分支保护(Branch protection) 允许锁定 Workbook 内的分支，防止任何人直接编辑该分支中的逻辑。相反，逻辑变更必须在其他分支中创建，然后合并到受保护的分支中。通常，用户会保护 Workbook 中的 master 分支，但您也可以保护任何其他分支。

要保护分支，请点击分支菜单右上角的设置图标（），如下图所示。

如下所示，开启 保护此分支(Protect this branch) 以启用分支保护。默认情况下，受保护的分支不允许任何用户在该分支上使用 运行(Run) 按钮来计算输出数据集。这可以防止 Workbook 运行与计划构建（将在下一节中介绍）发生冲突。

pipeline-branch-protection

保存后，您的分支将受到保护并变为只读状态。

pipeline-readonly

使用批量构建¶

您可能希望定期刷新在 Code Workbook 中创建的输出数据集，无论是基于输入数据集的更新，还是基于时间周期。您可以通过在这些输出数据集上安排定期构建来实现此目的。

要为单个输出数据集安排定期构建，请打开数据集操作菜单，点击 管理计划(Manage Schedules)。
要为多个输出数据集安排定期构建，请点击 workbook 顶部的齿轮图标，选择 探索数据沿袭(Explore Data Lineage)。此时您将看到 workbook 中的所有输入数据集和已保存的输出数据集。

这两种操作都会将您带到数据沿袭(Data Lineage)应用。点击右侧窗格中的日历图标，打开 管理计划(Manage Schedules) 界面。按照提示设置定期计划。下图显示了一个每日构建 dataset_1 和 dataset_2 的计划。

构建计划面板

了解更多关于在数据沿袭中创建计划的信息。

请注意，批量构建不会更新未保存为数据集的转换（例如未持久化的转换）。具体来说，考虑未持久化转换 A 是持久化转换 B 的父级的情况。如果我使用批量构建来构建转换 B，转换 B 将使用转换 A 的最新逻辑以及上游输入数据集的最新数据。但是，workbook 中为转换 A 显示的预览以及转换 A 中创建的任何可视化内容，都不会通过此批量构建进行更新。

数据健康检查¶

输出数据集的另一个最佳实践是添加数据健康检查(Data Health checks)。打开您的输出数据集，点击健康(Health)选项卡以访问数据健康页面。设置健康检查后，如果数据集的构建失败、数据过时或未能满足您指定的其他要求，您将收到通知。

了解更多关于 Foundry 中数据健康的信息。

pipeline-data-health

组织输出¶

当在项目中使用 Workbooks 时，我们建议在项目中创建以下文件夹结构：

/data
/workbooks
/templates

设置好此文件夹结构后，您可以轻松地从主文件夹共享新的 Workbook：

将您的 Workbook 移动到 /workbooks 目录。
如果您在 Workbook 中创建了任何模板，请将它们移动到 /templates 目录。
要移动数据集，请点击 Workbook 左上角的输出(Output)下拉菜单，然后点击"更改文件夹(Change folder)..."以选择将添加新输出数据集的文件夹。

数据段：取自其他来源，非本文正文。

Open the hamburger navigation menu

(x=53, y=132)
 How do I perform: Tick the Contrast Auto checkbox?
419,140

选择项目中的 /data 文件夹。默认情况下，您在 Workbook 中派生的所有数据集都将移动到您选择的新文件夹。

pipeline-folder-management

pipeline-move-datasets

组织图谱¶

您可能希望整理和组织您的图谱，以便其他用户能够轻松理解转换流程。Code Workbook 中提供的两个组织功能是节点着色(node coloring)和自动布局(auto-layout)。

您可以使用节点着色在视觉上对图谱上的节点进行分组。点击右上角的 颜色(Colors) 按钮创建新的颜色组，然后选择节点并使用颜色组上的 + 按钮将节点添加到颜色组中。在 workbook 内容辅助工具中，您还可以按颜色组对数据集列表进行排序。

node-coloring

您还可以通过点击右上角的布局按钮来自动布局图谱的某些部分。默认情况下，自动布局会排列整个图谱，但您也可以选择特定节点，然后点击自动布局来仅排列这些节点。

graph-autolayout

导出至 Code Repository¶

如果您已完成在 Code Workbook 中的流水线原型设计，并希望将代码移至 Code Repositories，可以使用 导出至 Code Repository(Export to Code Repository) 辅助工具。了解更多关于导出至 Code Repositories 的信息。

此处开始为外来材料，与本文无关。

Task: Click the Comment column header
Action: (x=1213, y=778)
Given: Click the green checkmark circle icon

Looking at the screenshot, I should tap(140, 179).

您可能出于多种原因希望将代码移至 Code Repositories：

Code Repositories 提供完整的 Git 支持，允许用户查看和回退到之前的提交。
Code Repositories 支持增量转换(incremental transforms)和多输出转换(multi-output transforms)。
Code Repositories 支持取消标记工作流，并通过分支设置提供对 PR 何时可以合并的控制。